Пики-копья наготове,
Казаки уже в седле…
Невезучие панове
Тоже пьяные в седле.
И пошел разбой-грабеж
К удивленью пьяных рож.
Что творили казаки,
Надо видеть, мужики…
Барин был слегка богатый.
Просто ехал он до хаты,
Ехал прямо от сватов,
Потому и был «готов».
Издевались казаки кто
Как мог, и как могли.
Все бы было ничего,
Да при нем была краса,
Ниже пояса коса.
Это был уже трофей,
Только чей?
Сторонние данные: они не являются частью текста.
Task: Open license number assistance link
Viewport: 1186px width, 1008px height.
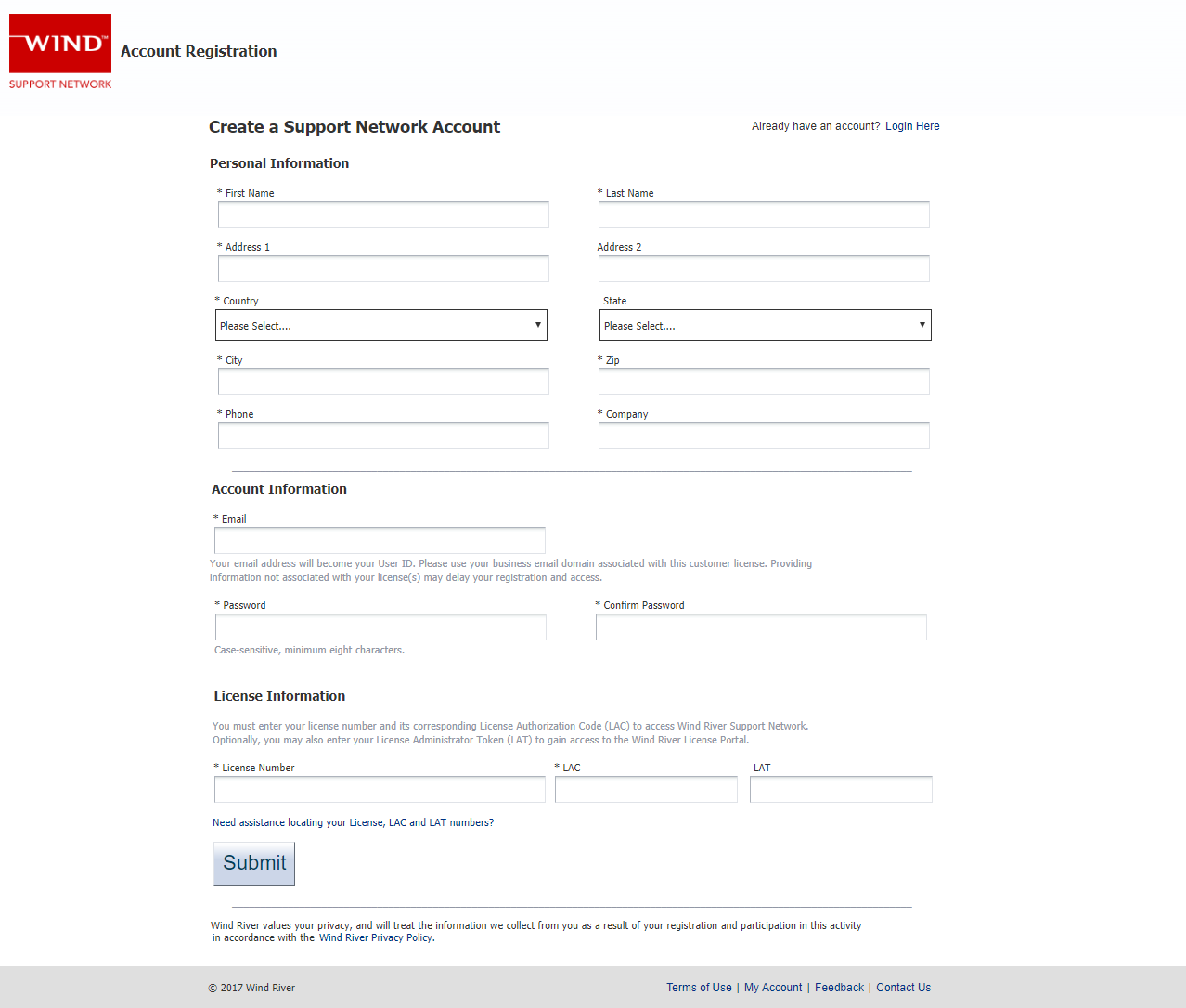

А так, ничей!
Атаман разгорячился,
Через пять минут был пьян,
А с чего он так напился
Он не понял даже сам.
Но скорее так влюбился,
Молодым был атаман.
Раскисать при бабе статной
Не хотелось, не с руки.
Как-никак дружиной ратной
Правил, мать их – казаки!
Барин быстро протрезвел
И со страху осмелел:
Как мужик с такою харей
На него переть посмел!
Да и девку молодую
Червь вонючий присмотрел?
Тут пришла пора наглеть
Атаману, крикнув: «Геть!»
Он рванул и пару раз
Сунул барину меж глаз.
Тот мешком на землю пал,
Скорчился и застонал,
И невнятно, что-то вроде
Промычал: «Я так и знал…»
Девка сцену оценила
И вовсю заголосила:
«Мужики совсем рехнулись
Мать святая помоги!
И меня обереги
От проклятых кобелей…
Сбереги, а я ей-ей…!»
Что она сказать хотела,
Но, как видно, не успела
Знает только один Бог,
Потому что бело тело
Сгреб в охапку атаман,
И как мог, и как не мог
За собою поволок.
Казаки в раз растерялись,
Матерились и ругались…
Созревал бунтарский план,
В планах новый атаман…
Да еще тут этот пан…
Барин-пан меж тем очнулся,
Про себя, как мог, ругнулся,
И с прищуром, вспомнив сан,
Из бурьяна вылез сам.
Слово молвил казакам,
Что, мол, бросил атаман,
Променял на бабу братьев,
Сбег, и грош ему цена,
И судьба ему одна:
Али дыба, аль тюрьма…
Семя брошено не зря,
Пригорюнилась «родня»…
Но сюжет вновь изменился:
Атаман с красой явился.
Девка краскою пылала,
В волосах бурьян торчал,
Атаман свет излучал…
И в глазах тот свет искрился.
Пыл казачий испарился,
Счастье было налицо,
А на девушке – кольцо.
Лик пановий зеленел,
Хохол спал, а лоб вспотел:
Мир, как будто, серебрился,
От подарков бил озноб.
Ни один не поскупился,
Мокрым стал у пана лоб:
На подарки шло его —
Пана-барина добро,
И старик совсем смирился.
Молвил казакам он речь:
«Да, не смог красу сберечь!
Сам увел на днях девицу,
Думал, отвезу в столицу,
Буду в старость при красотке.
Хвори смерть и смерть чесотке.
Ан не вышло, «не шарман»,
Пусть владеет атаман».
Свадьбу весело играли,
Пили-ели, потом спали,
Утром снова начинали.
А старик был молодцом:
Стал посаженным отцом
И напившись до «ни зги»,
Записался в казаки.
Вместе стали воевать,
Колобродить, воровать.
В чем мораль?
Мораль проста:
Лучше жить, чем умирать!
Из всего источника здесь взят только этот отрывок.